This is how we ZenPayroll: Our Development Workflow - edawerd
http://engineering.zenpayroll.com/post/66989980498/this-is-how-we-zenpayroll-our-development-workflow

======
peter_l_downs

        > Once a code review is accepted, the feature branch is rebased on the
        > development branch (“git rebase development”). After any conflicts are
        > resolved, the feature branch is merged into development (“git checkout
        > development; git merge feature_branch_name”). The nice thing about using
        > Phabricator is that this rebase/merge combo can be executed with a simple
        > “arc land” command.
    

One interesting note is that Phabricator has moved away from using only
rebasing by default for landing git branches. See this commit (
[https://secure.phabricator.com/D4080](https://secure.phabricator.com/D4080) )
for the full story, but now Phabricator lets your dev team use `git merge`
while developing feature branches. When you run `arc land`, your master is
merged in to your feature branch (forcing you to resolve all conflicts) and
then your feature branch is squash-merged in to master. If your developers
like to collaborate on the same branch (pushing and pulling from the same
remote,) not having to worry about rebasing is nice. At the end, phabricator
turns all of your intermediary steps into one commit anyway so who cares
what's going on before then?

------
dangero
I was thinking about this article in a meta sense. Why was it written? From my
perspective there is nothing special about their process. Then it dawned on
me: Payroll is critical business software.
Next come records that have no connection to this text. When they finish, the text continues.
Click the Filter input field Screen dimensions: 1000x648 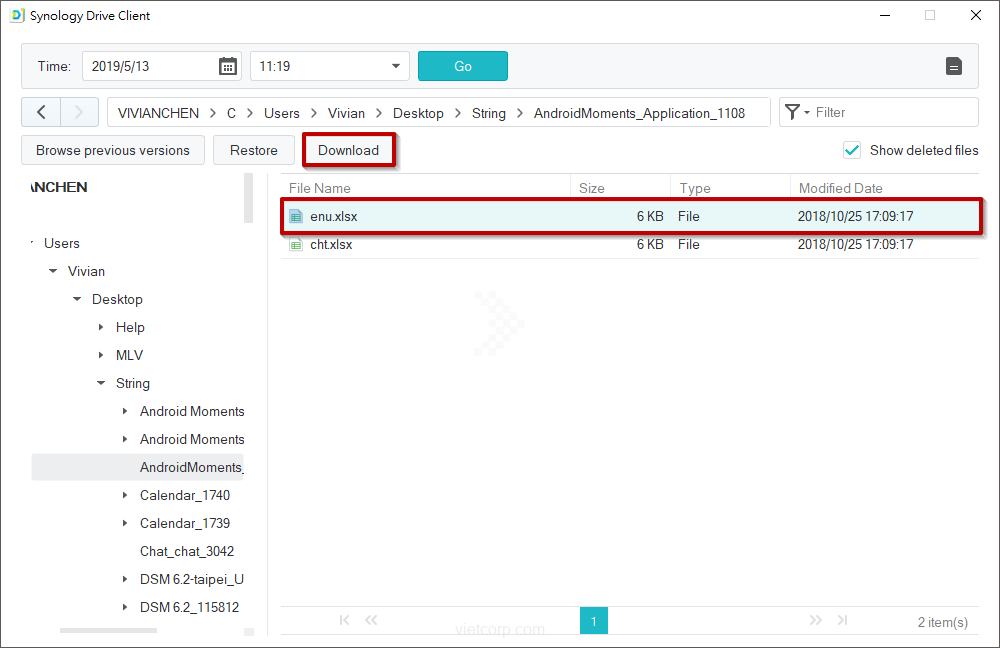tap(890, 112)
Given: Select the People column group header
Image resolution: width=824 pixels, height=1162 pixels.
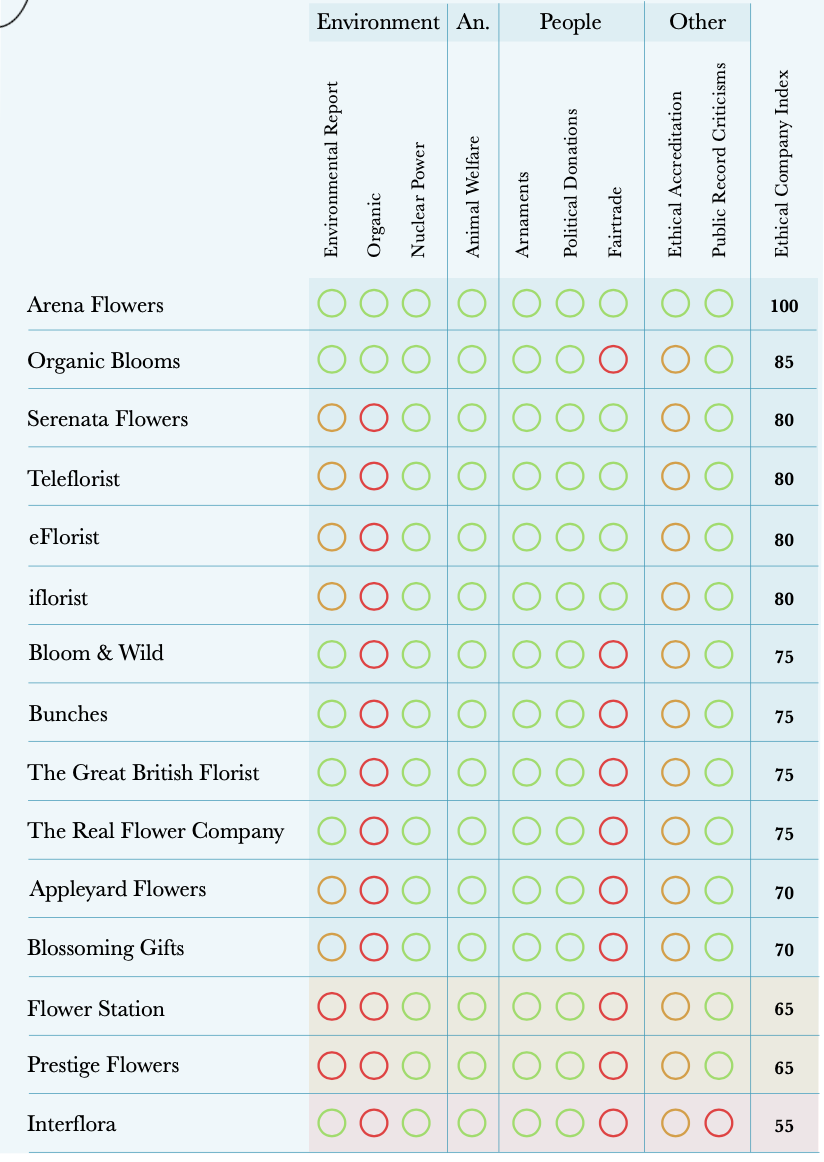Looking at the screenshot, I should click(571, 22).
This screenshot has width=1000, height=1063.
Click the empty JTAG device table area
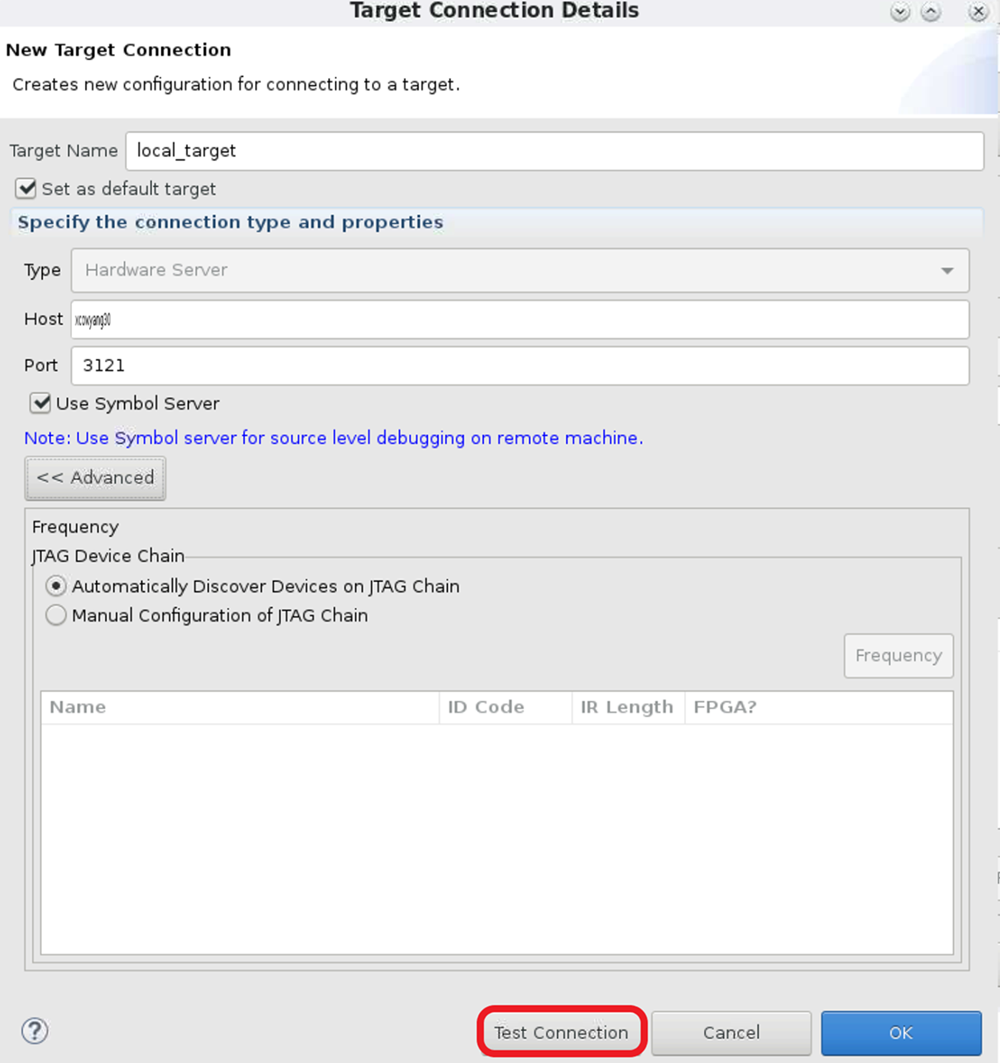pyautogui.click(x=496, y=840)
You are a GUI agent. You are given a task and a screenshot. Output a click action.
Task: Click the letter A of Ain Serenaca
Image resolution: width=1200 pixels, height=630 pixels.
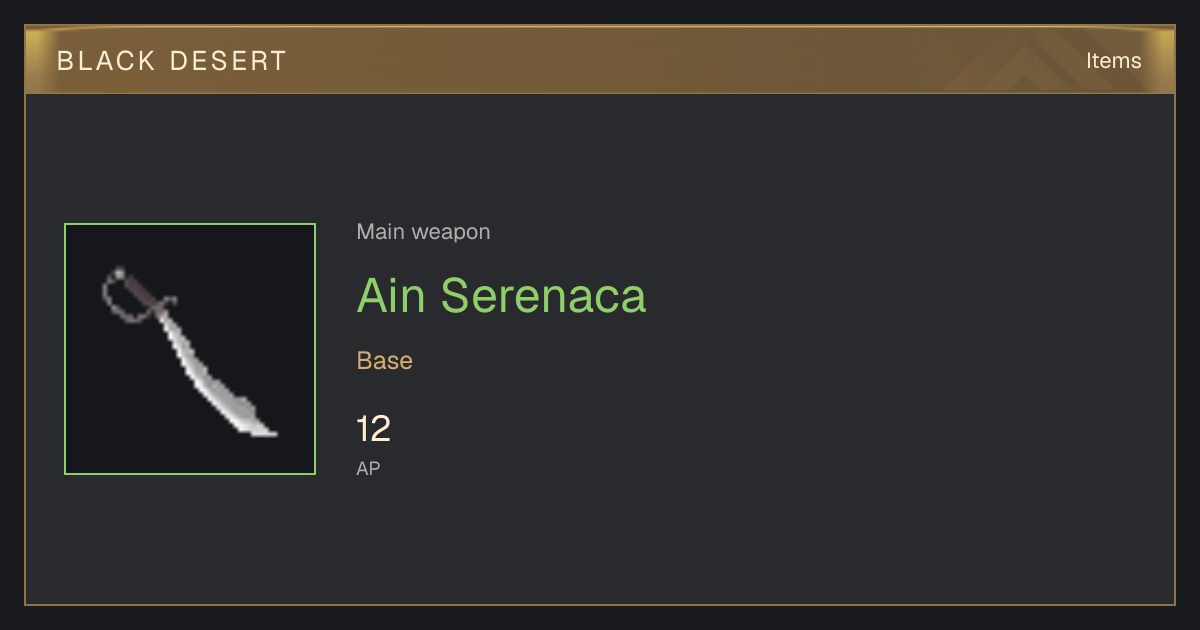pos(374,296)
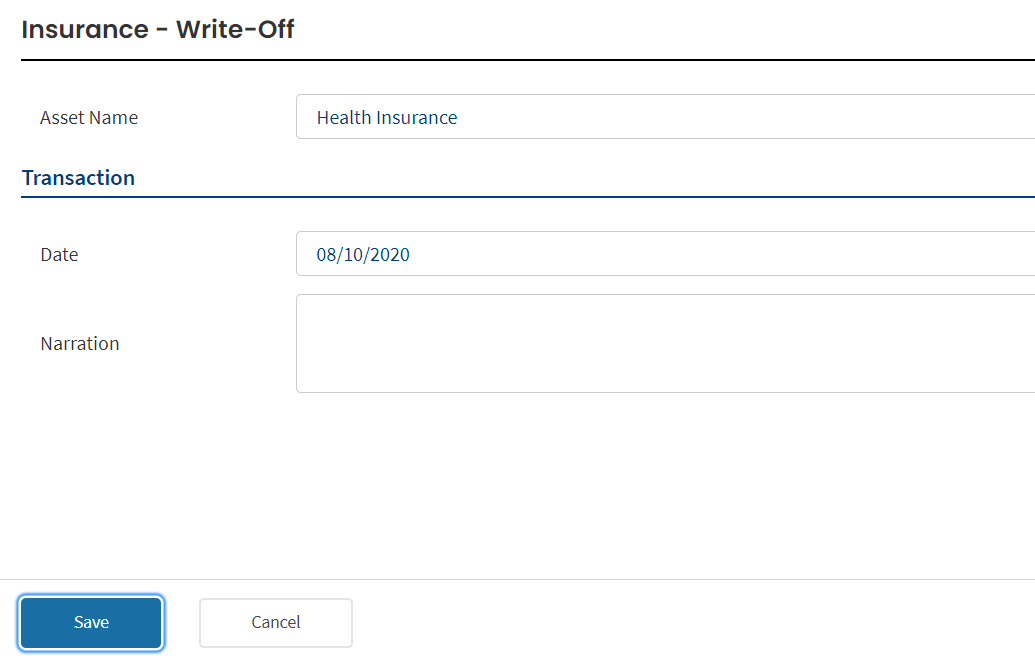
Task: Click the black divider under the page title
Action: 528,60
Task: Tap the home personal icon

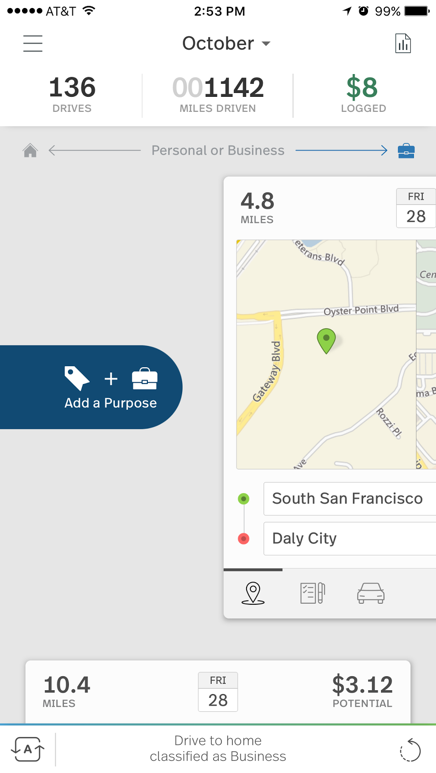Action: (x=30, y=150)
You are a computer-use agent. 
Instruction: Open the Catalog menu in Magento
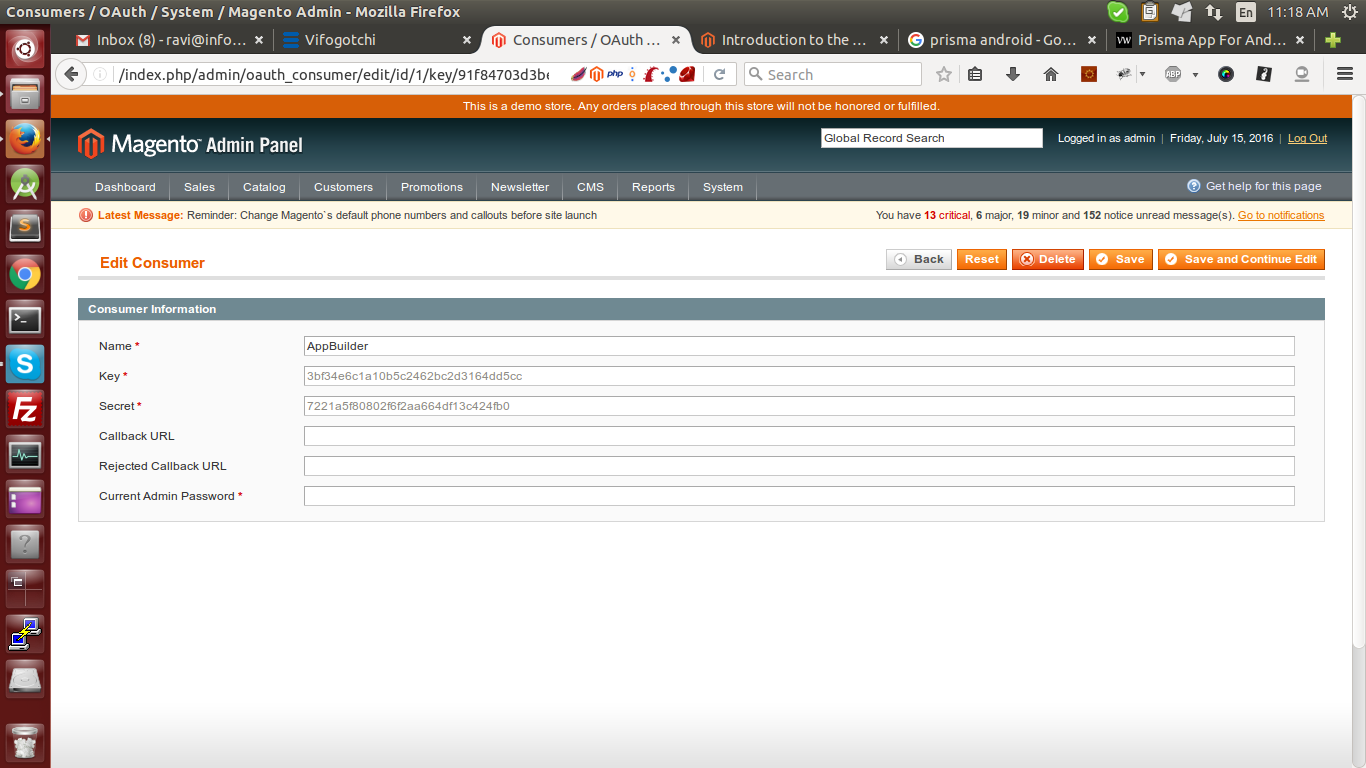click(264, 187)
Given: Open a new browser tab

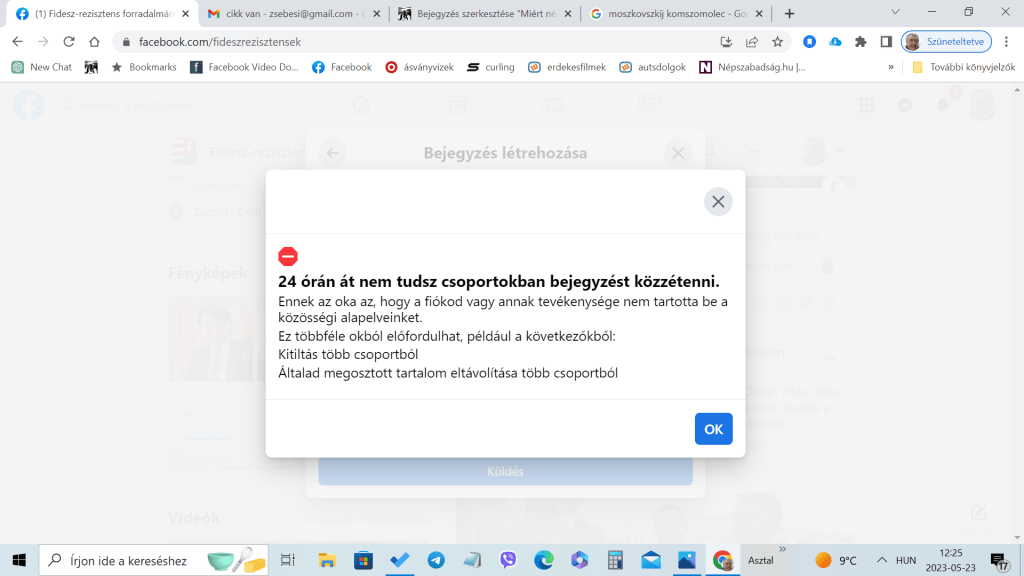Looking at the screenshot, I should pos(789,14).
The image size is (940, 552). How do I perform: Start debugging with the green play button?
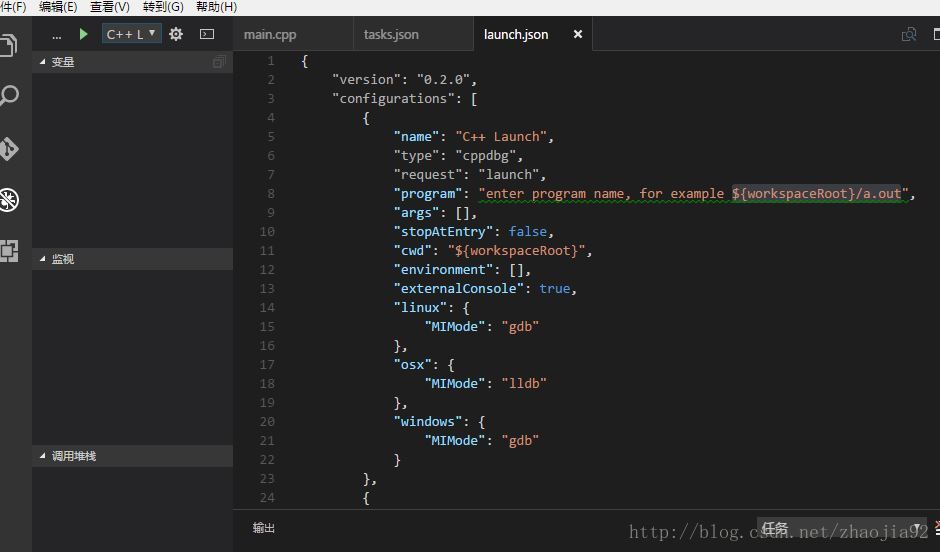coord(83,34)
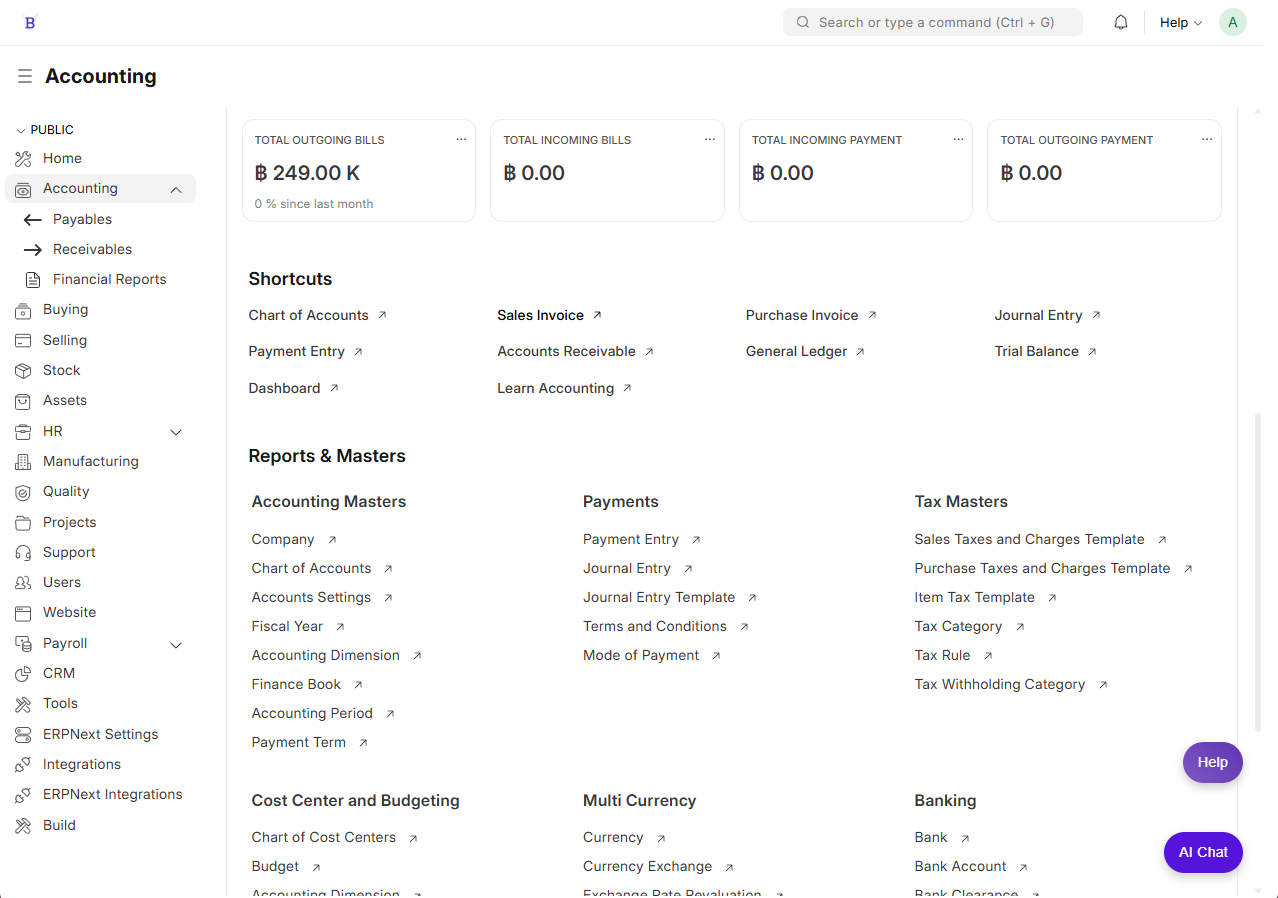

When I think of a startup, I think
of a couple of guys who built something in their garage with a lot of comments
that look like this: //TODO fix this later //Major hack, but seems to work for
now

In that sense, the word "startup" is a stigma for a company that is trying to
create an impression of a stable, reliable, responsible business. Then I
noticed this:

 _We’re building our company to last 50 years or more, and we want our code to
last just as long._

It's so over the top. Writing code that will still be used in 50 years would
be more of an exercise in predicting the future than writing the code itself.
None the less, it fits the same narrative. It's all a branding play to show
that they are a stable, reliable, responsible company. (not a move fast and
break things kind of startup that we've all been hearing about)

------
bdcravens
_Don’t optimize for the short-term._

How on earth can you possibly succeed as a startup without a monthly pivot and
MVP?

 _The name of this test server is Leeroy, who does all this with the help of
Jenkins._

Leeroy Jenkins! Your test server is step 7 of a 10 step well-thought out
workflow - kinda violating the spirit of your test server's name, no?

------
davidjnelson
Why do companies still use backbone when angular and ember are available?